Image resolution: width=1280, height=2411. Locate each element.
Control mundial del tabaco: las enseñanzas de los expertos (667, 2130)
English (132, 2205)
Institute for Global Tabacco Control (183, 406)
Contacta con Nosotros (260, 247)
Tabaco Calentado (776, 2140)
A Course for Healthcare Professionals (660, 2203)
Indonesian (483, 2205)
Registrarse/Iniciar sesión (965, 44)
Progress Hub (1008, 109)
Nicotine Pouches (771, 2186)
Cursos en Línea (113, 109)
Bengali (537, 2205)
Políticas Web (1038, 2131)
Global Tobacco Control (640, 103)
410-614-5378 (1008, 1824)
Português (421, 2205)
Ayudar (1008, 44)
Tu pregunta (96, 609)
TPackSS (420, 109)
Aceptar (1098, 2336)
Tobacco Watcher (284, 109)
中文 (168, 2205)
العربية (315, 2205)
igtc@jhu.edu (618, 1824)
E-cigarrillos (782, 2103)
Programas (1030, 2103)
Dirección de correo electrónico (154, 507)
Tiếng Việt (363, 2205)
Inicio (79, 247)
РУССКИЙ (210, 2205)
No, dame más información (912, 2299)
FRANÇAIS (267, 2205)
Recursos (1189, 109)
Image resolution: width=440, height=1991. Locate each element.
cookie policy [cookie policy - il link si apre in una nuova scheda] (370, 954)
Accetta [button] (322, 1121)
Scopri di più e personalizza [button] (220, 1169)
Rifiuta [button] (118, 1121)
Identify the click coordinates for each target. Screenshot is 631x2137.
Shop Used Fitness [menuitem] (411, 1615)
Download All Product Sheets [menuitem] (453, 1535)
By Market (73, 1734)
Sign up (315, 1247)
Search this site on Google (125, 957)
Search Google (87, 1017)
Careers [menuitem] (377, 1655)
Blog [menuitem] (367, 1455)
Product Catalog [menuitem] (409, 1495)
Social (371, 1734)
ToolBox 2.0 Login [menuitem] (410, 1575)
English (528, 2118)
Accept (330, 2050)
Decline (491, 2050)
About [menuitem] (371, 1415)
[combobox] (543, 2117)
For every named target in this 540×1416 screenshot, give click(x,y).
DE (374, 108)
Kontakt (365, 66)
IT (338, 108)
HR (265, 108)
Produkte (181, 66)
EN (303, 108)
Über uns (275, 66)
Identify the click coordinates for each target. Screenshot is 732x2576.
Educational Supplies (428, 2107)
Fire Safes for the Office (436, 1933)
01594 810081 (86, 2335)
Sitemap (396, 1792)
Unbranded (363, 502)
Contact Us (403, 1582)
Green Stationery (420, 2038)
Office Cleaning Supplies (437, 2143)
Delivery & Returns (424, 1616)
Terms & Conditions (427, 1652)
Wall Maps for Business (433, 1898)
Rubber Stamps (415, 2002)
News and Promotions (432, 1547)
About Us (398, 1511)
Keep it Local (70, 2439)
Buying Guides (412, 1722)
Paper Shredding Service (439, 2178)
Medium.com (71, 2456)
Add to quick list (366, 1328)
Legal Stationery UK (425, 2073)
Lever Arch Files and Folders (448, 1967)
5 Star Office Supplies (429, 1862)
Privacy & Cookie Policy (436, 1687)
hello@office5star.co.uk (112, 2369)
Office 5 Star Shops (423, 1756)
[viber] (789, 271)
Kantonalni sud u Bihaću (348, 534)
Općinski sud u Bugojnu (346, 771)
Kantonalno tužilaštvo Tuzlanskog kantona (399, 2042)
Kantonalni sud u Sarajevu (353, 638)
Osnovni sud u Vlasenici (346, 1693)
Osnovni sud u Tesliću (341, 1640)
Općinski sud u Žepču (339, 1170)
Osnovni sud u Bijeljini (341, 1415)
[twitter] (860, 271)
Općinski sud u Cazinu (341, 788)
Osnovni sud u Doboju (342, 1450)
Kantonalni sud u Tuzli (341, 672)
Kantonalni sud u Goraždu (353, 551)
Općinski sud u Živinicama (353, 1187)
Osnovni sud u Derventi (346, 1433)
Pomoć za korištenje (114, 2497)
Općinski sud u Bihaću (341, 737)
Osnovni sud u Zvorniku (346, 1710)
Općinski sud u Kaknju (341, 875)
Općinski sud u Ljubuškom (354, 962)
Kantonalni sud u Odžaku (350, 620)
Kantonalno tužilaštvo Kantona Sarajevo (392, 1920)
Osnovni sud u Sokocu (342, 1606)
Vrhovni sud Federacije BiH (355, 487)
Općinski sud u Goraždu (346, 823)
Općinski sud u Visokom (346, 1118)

_ _ _

### Objective
Render every line of the items above as a Markdown table with the columns Row and Item, numbering the rows in order and omitting any blank lines.

### The output
| Row | Item |
|---|---|
| 1 | Image resolution: width=1280, height=2411. Locate each element. |
| 2 | Control mundial del tabaco: las enseñanzas de los expertos (667, 2130) |
| 3 | English (132, 2205) |
| 4 | Institute for Global Tabacco Control (183, 406) |
| 5 | Contacta con Nosotros (260, 247) |
| 6 | Tabaco Calentado (776, 2140) |
| 7 | A Course for Healthcare Professionals (660, 2203) |
| 8 | Indonesian (483, 2205) |
| 9 | Registrarse/Iniciar sesión (965, 44) |
| 10 | Progress Hub (1008, 109) |
| 11 | Nicotine Pouches (771, 2186) |
| 12 | Cursos en Línea (113, 109) |
| 13 | Bengali (537, 2205) |
| 14 | Políticas Web (1038, 2131) |
| 15 | Global Tobacco Control (640, 103) |
| 16 | 410-614-5378 (1008, 1824) |
| 17 | Português (421, 2205) |
| 18 | Ayudar (1008, 44) |
| 19 | Tu pregunta (96, 609) |
| 20 | TPackSS (420, 109) |
| 21 | Aceptar (1098, 2336) |
| 22 | Tobacco Watcher (284, 109) |
| 23 | 中文 (168, 2205) |
| 24 | العربية (315, 2205) |
| 25 | igtc@jhu.edu (618, 1824) |
| 26 | E-cigarrillos (782, 2103) |
| 27 | Programas (1030, 2103) |
| 28 | Dirección de correo electrónico (154, 507) |
| 29 | Tiếng Việt (363, 2205) |
| 30 | Inicio (79, 247) |
| 31 | РУССКИЙ (210, 2205) |
| 32 | No, dame más información (912, 2299) |
| 33 | FRANÇAIS (267, 2205) |
| 34 | Recursos (1189, 109) |
| 35 | Image resolution: width=440, height=1991. Locate each element. |
| 36 | cookie policy [cookie policy - il link si apre in una nuova scheda] (370, 954) |
| 37 | Accetta [button] (322, 1121) |
| 38 | Scopri di più e personalizza [button] (220, 1169) |
| 39 | Rifiuta [button] (118, 1121) |
| 40 | Identify the click coordinates for each target. Screenshot is 631x2137. |
| 41 | Shop Used Fitness [menuitem] (411, 1615) |
| 42 | Download All Product Sheets [menuitem] (453, 1535) |
| 43 | By Market (73, 1734) |
| 44 | Sign up (315, 1247) |
| 45 | Search this site on Google (125, 957) |
| 46 | Search Google (87, 1017) |
| 47 | Careers [menuitem] (377, 1655) |
| 48 | Blog [menuitem] (367, 1455) |
| 49 | Product Catalog [menuitem] (409, 1495) |
| 50 | Social (371, 1734) |
| 51 | ToolBox 2.0 Login [menuitem] (410, 1575) |
| 52 | English (528, 2118) |
| 53 | Accept (330, 2050) |
| 54 | Decline (491, 2050) |
| 55 | About [menuitem] (371, 1415) |
| 56 | [combobox] (543, 2117) |
| 57 | For every named target in this 540×1416 screenshot, give click(x,y). |
| 58 | DE (374, 108) |
| 59 | Kontakt (365, 66) |
| 60 | IT (338, 108) |
| 61 | HR (265, 108) |
| 62 | Produkte (181, 66) |
| 63 | EN (303, 108) |
| 64 | Über uns (275, 66) |
| 65 | Identify the click coordinates for each target. Screenshot is 732x2576. |
| 66 | Educational Supplies (428, 2107) |
| 67 | Fire Safes for the Office (436, 1933) |
| 68 | 01594 810081 (86, 2335) |
| 69 | Sitemap (396, 1792) |
| 70 | Unbranded (363, 502) |
| 71 | Contact Us (403, 1582) |
| 72 | Green Stationery (420, 2038) |
| 73 | Office Cleaning Supplies (437, 2143) |
| 74 | Delivery & Returns (424, 1616) |
| 75 | Terms & Conditions (427, 1652) |
| 76 | Wall Maps for Business (433, 1898) |
| 77 | Rubber Stamps (415, 2002) |
| 78 | News and Promotions (432, 1547) |
| 79 | About Us (398, 1511) |
| 80 | Keep it Local (70, 2439) |
| 81 | Buying Guides (412, 1722) |
| 82 | Paper Shredding Service (439, 2178) |
| 83 | Medium.com (71, 2456) |
| 84 | Add to quick list (366, 1328) |
| 85 | Legal Stationery UK (425, 2073) |
| 86 | Lever Arch Files and Folders (448, 1967) |
| 87 | 5 Star Office Supplies (429, 1862) |
| 88 | Privacy & Cookie Policy (436, 1687) |
| 89 | hello@office5star.co.uk (112, 2369) |
| 90 | Office 5 Star Shops (423, 1756) |
| 91 | [viber] (789, 271) |
| 92 | Kantonalni sud u Bihaću (348, 534) |
| 93 | Općinski sud u Bugojnu (346, 771) |
| 94 | Kantonalno tužilaštvo Tuzlanskog kantona (399, 2042) |
| 95 | Kantonalni sud u Sarajevu (353, 638) |
| 96 | Osnovni sud u Vlasenici (346, 1693) |
| 97 | Osnovni sud u Tesliću (341, 1640) |
| 98 | Općinski sud u Žepču (339, 1170) |
| 99 | Osnovni sud u Bijeljini (341, 1415) |
| 100 | [twitter] (860, 271) |
| 101 | Općinski sud u Cazinu (341, 788) |
| 102 | Osnovni sud u Doboju (342, 1450) |
| 103 | Kantonalni sud u Tuzli (341, 672) |
| 104 | Kantonalni sud u Goraždu (353, 551) |
| 105 | Općinski sud u Živinicama (353, 1187) |
| 106 | Osnovni sud u Derventi (346, 1433) |
| 107 | Pomoć za korištenje (114, 2497) |
| 108 | Općinski sud u Bihaću (341, 737) |
| 109 | Osnovni sud u Zvorniku (346, 1710) |
| 110 | Općinski sud u Kaknju (341, 875) |
| 111 | Općinski sud u Ljubuškom (354, 962) |
| 112 | Kantonalni sud u Odžaku (350, 620) |
| 113 | Kantonalno tužilaštvo Kantona Sarajevo (392, 1920) |
| 114 | Osnovni sud u Sokocu (342, 1606) |
| 115 | Vrhovni sud Federacije BiH (355, 487) |
| 116 | Općinski sud u Goraždu (346, 823) |
| 117 | Općinski sud u Visokom (346, 1118) |